Random Stuff from the Old Blog

On Gaming

The thing is, I find winning and losing to be very stressful. It's part of why I don't really enjoy sports and never did. Any of you who have ever played board games with me will likely have noticed that I get cranky and stresed out when winning or losing. I like to be in the middle. I like for it not to matter. When I gamble, it's sort of the same. I just want to balance out and have a good time doing so. Too far in either direction doesn't sit well with me. It's too much pressure. After a disasterous turn at RiverRock before the holidays, I am learning to stop playing when the stress sets in. Given that I'm not a fan of winning and losing, maybe I should reconsider my career choice.

Hmmmm
I'm having a weird feeling today. Like all these people in my class are staring at me. Not everyone, just these few people. Not sure why. Maybe it's the beginning of paranoid schizophrenia. Or just the coalescence of coincidence. Not sure. Best to keep an eye on it. I'll let you all know if I start hearing weird voices telling me to kill people.

The Curse
Heading out now. I have apparently managed to break something like 18 glasses over the last seven months. So I need to get some new ones. I know I know. I'm an idiot. I don't know how it happens. I only started breaking dishes in 2004. But in the past year and a bit, it's become almost a dish a week. I don't know why. I think someone put a weird curse on me.
NOTE: The curse is now broken. I don't break stuff anymore, but James has started to. Ha ha ha ha.

Another Door
I spent the afternoon in a psych ward in Surrey. It's put me in a strange mood.

My boss says he wouldn't take his dog there.
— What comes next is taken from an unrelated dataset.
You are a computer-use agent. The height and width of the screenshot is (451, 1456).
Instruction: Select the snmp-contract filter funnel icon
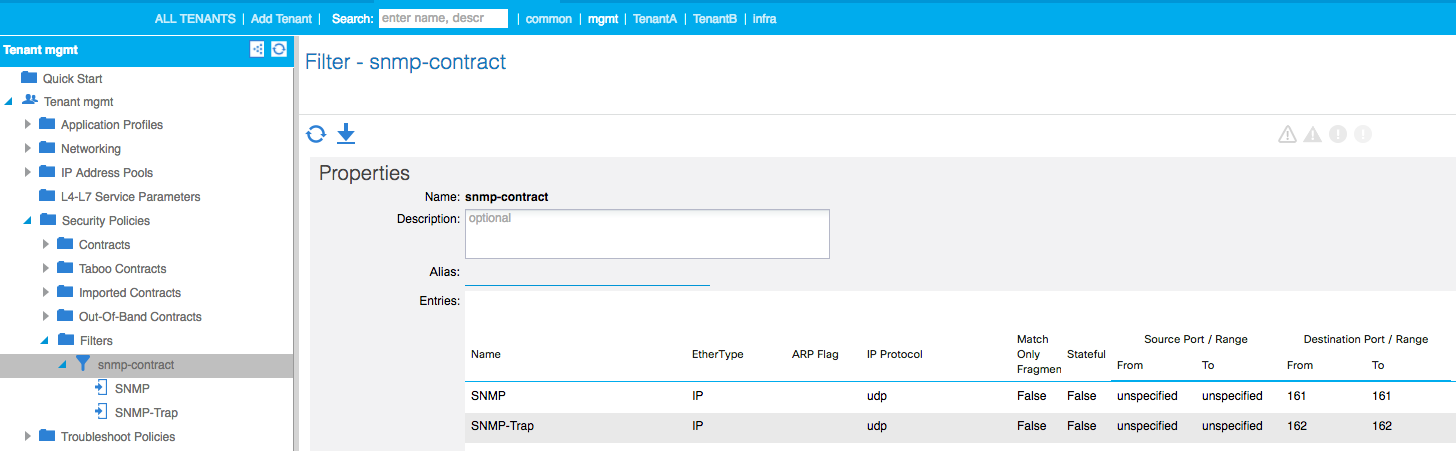pyautogui.click(x=84, y=364)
It occurs to me as strange that someone would take their child there and leave them for over a month. You have a problem, I'm sorry, goodbye.

This girl. Could have been me ten years ago. All the same problems, all the same issues. She could have really been something, if life had given her a chance. I tried to tell her it wasn't over, not to give up. I made good, didn't I?

But she's got it worse than me. She got into a car one night at 15 and it took the jaws of life to get her out. She will never be the same. She probably has permanent damage to her body and to her brain.

Apparently I take these things too personally. I "take the job home" as they say. How can you not? These are real people. I don't know. Maybe I'm not cut out for this after all.